All women diagnosed with breast cancer from January 1, 2013, to December 31, 2017, in Georgia or California and reported to SEER cancer registries in Georgia (the Georgia Cancer Registry) and in California (the Los Angeles Cancer Surveillance Program, the Greater Bay Area Cancer Registry, and the Cancer Registry of Greater California) were linked to clinical germline genetic testing results from four laboratories (Ambry Genetics, Aliso Viejo, CA; GeneDx, Gaithersburg, MD; Invitae, San Francisco, CA; and Myriad Genetics, Salt Lake City, UT) that performed the substantial majority of testing according to clinician and patient surveys.^1,11 Two of these laboratories (Ambry Genetics and Myriad Genetics), comprising 75% of tested patients, had previously abstracted the family cancer history reported on testing request forms by ordering clinicians for research use,^12,13 and only patients who linked to a test from one of these two laboratories were included for analysis. For a subset of women who participated in the earlier iCanCare study,¹⁴ patient self-reported family cancer history was compared with that provided by laboratories. All research was approved by institutional review boards associated with the SEER registries.

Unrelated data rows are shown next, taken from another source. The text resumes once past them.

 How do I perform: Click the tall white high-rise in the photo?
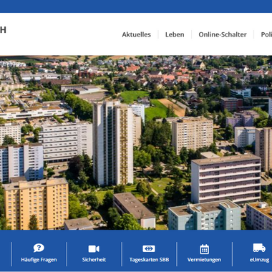(113, 142)

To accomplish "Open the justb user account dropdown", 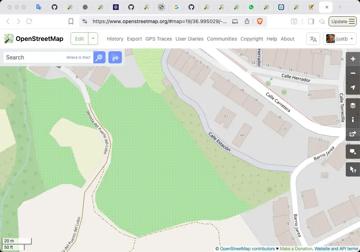I will click(x=340, y=39).
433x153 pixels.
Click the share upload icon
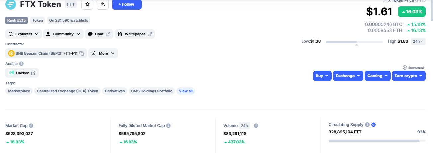click(x=102, y=4)
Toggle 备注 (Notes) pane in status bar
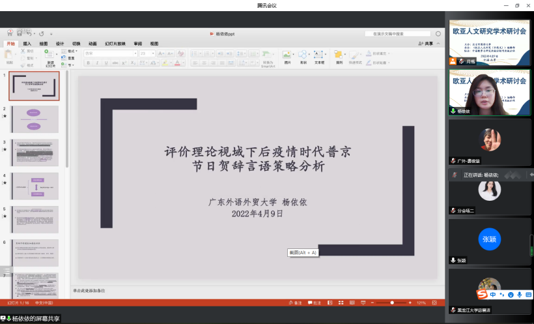 tap(295, 303)
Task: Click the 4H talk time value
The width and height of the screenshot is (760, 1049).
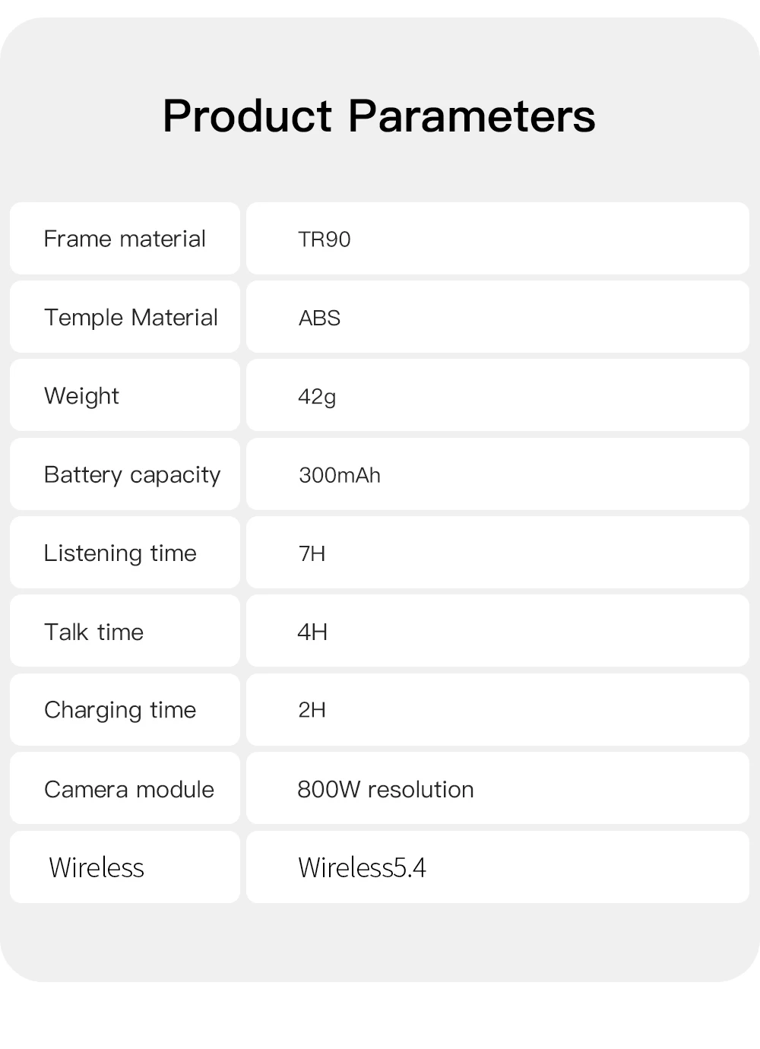Action: (312, 632)
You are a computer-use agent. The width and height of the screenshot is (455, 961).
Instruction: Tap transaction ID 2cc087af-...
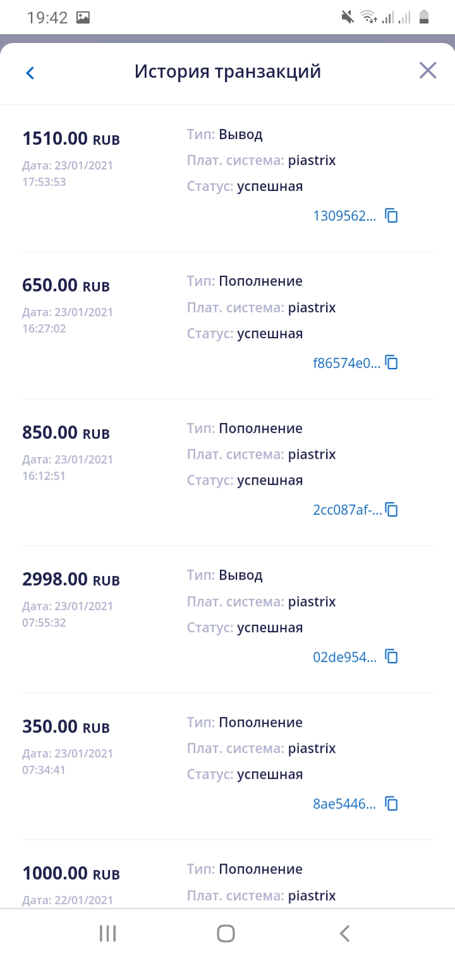pyautogui.click(x=347, y=510)
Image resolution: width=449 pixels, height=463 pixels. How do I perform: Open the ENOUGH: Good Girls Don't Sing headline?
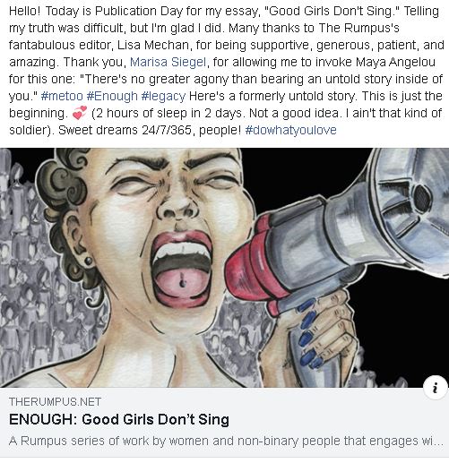[x=119, y=419]
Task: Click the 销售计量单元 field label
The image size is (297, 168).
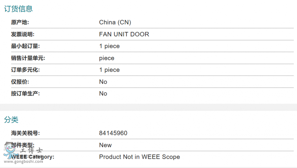Action: click(28, 58)
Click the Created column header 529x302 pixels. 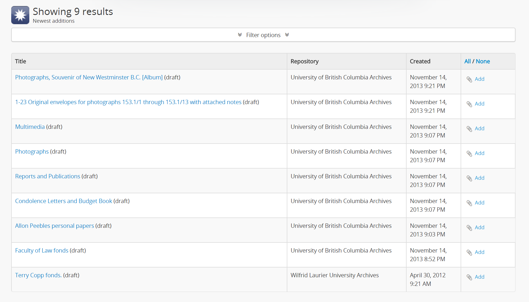tap(420, 61)
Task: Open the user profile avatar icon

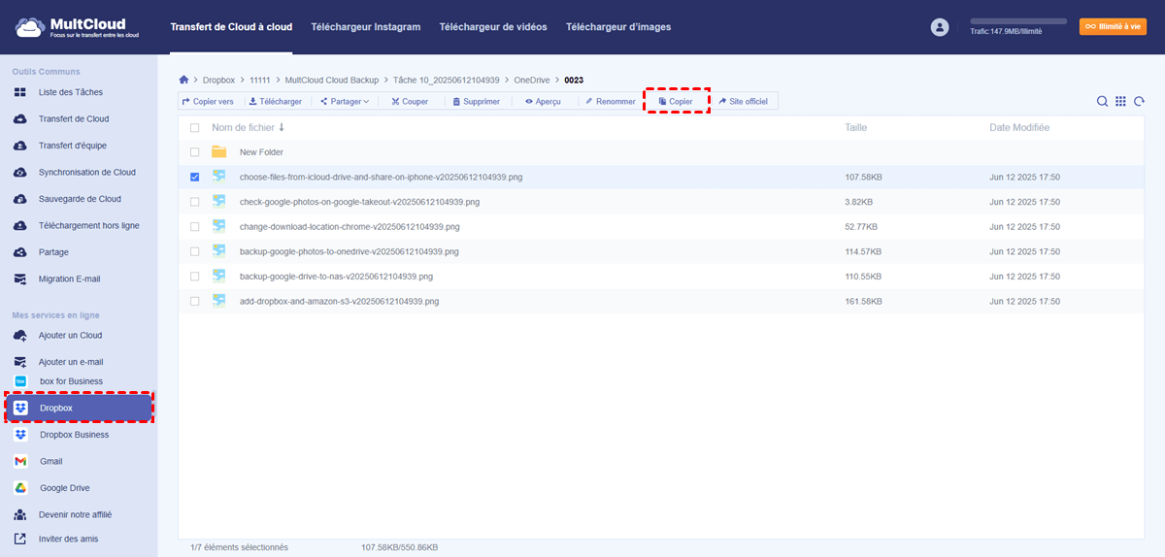Action: click(939, 27)
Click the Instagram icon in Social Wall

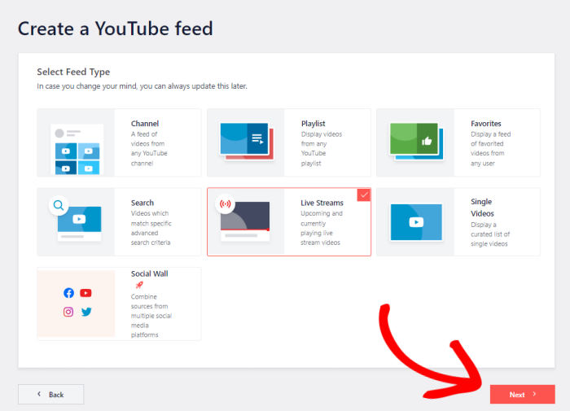tap(68, 312)
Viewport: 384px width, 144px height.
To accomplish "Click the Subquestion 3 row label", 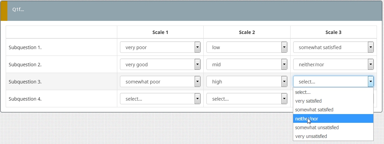I will tap(25, 82).
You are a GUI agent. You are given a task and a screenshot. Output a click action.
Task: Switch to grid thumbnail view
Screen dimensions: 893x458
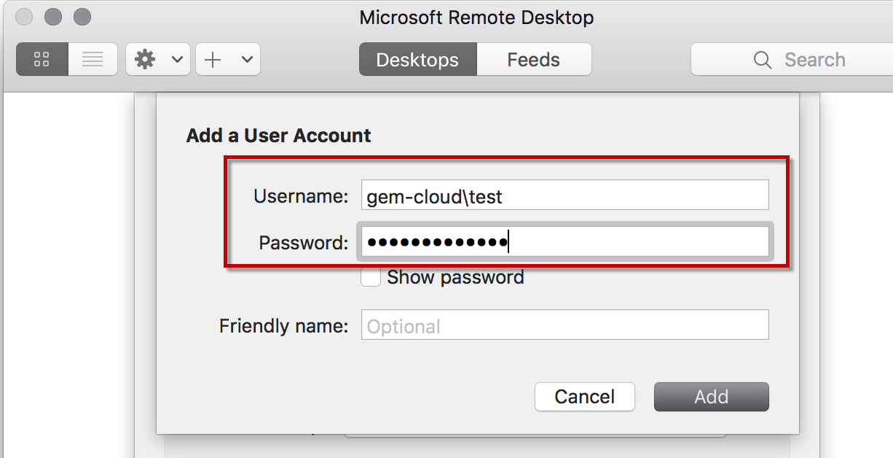click(42, 59)
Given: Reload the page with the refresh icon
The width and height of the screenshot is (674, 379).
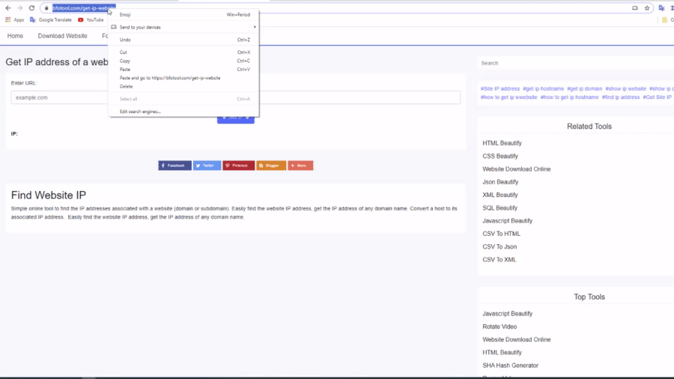Looking at the screenshot, I should click(31, 8).
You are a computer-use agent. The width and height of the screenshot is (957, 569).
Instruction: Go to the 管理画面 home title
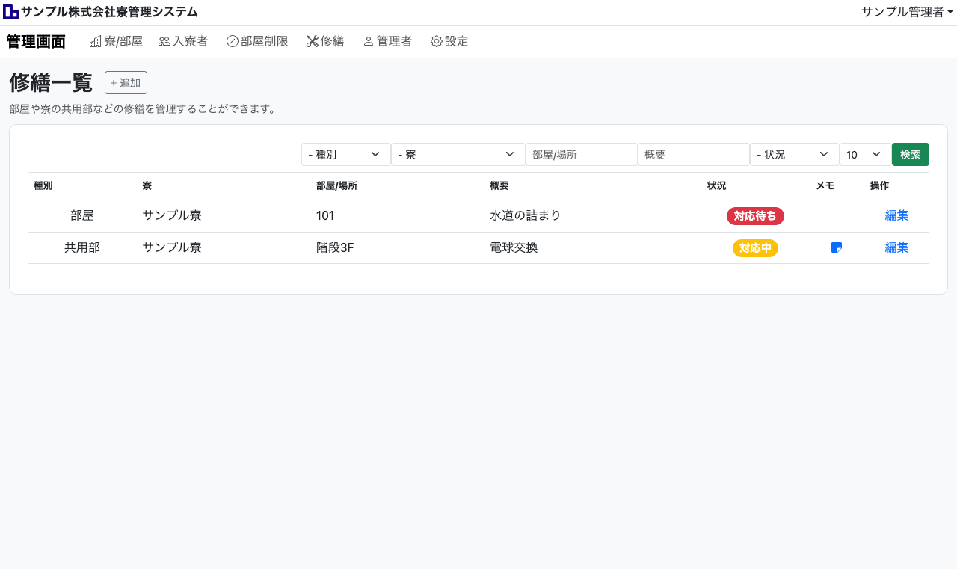(x=36, y=42)
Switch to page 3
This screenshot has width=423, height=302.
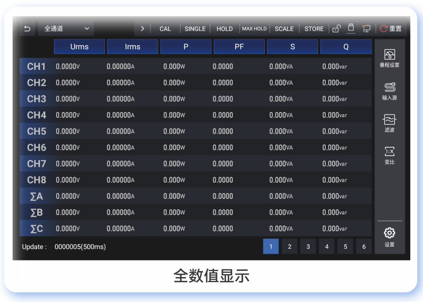(308, 247)
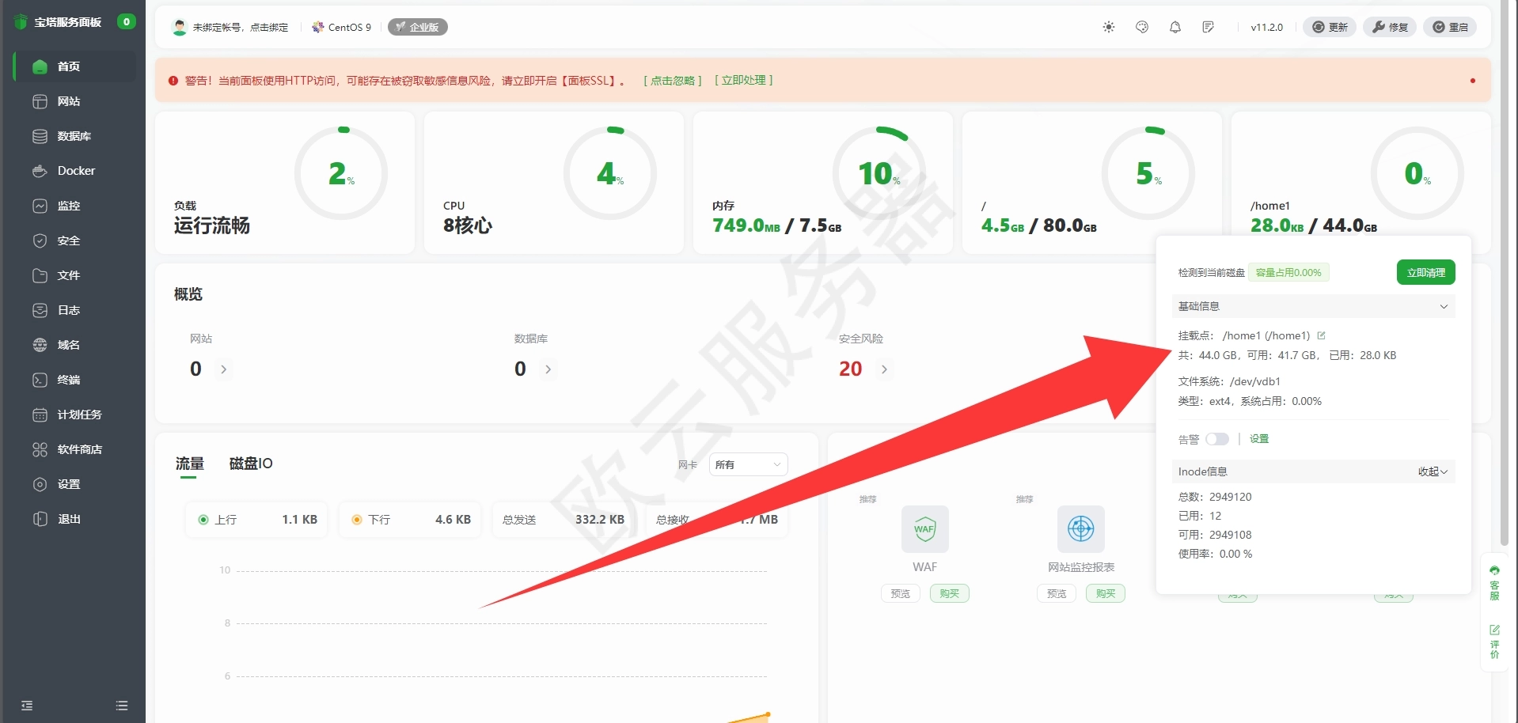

As previously described,^1,3,8,11 the analytic data set combined genetic results with demographic and clinical variables from SEER registries. The results were reported by gene with the interpretation provided to the ordering clinician, as follows: PV or likely PV; VUS; and benign or likely benign. We focused on genes associated with breast cancer risk in the CARRIERS and Breast Cancer Association Consortium studies^4,5: BRCA1, BRCA2, ATM, BARD1, CDH1, CHEK2, NF1, PALB2, PTEN, RAD51C, RAD51D, and TP53.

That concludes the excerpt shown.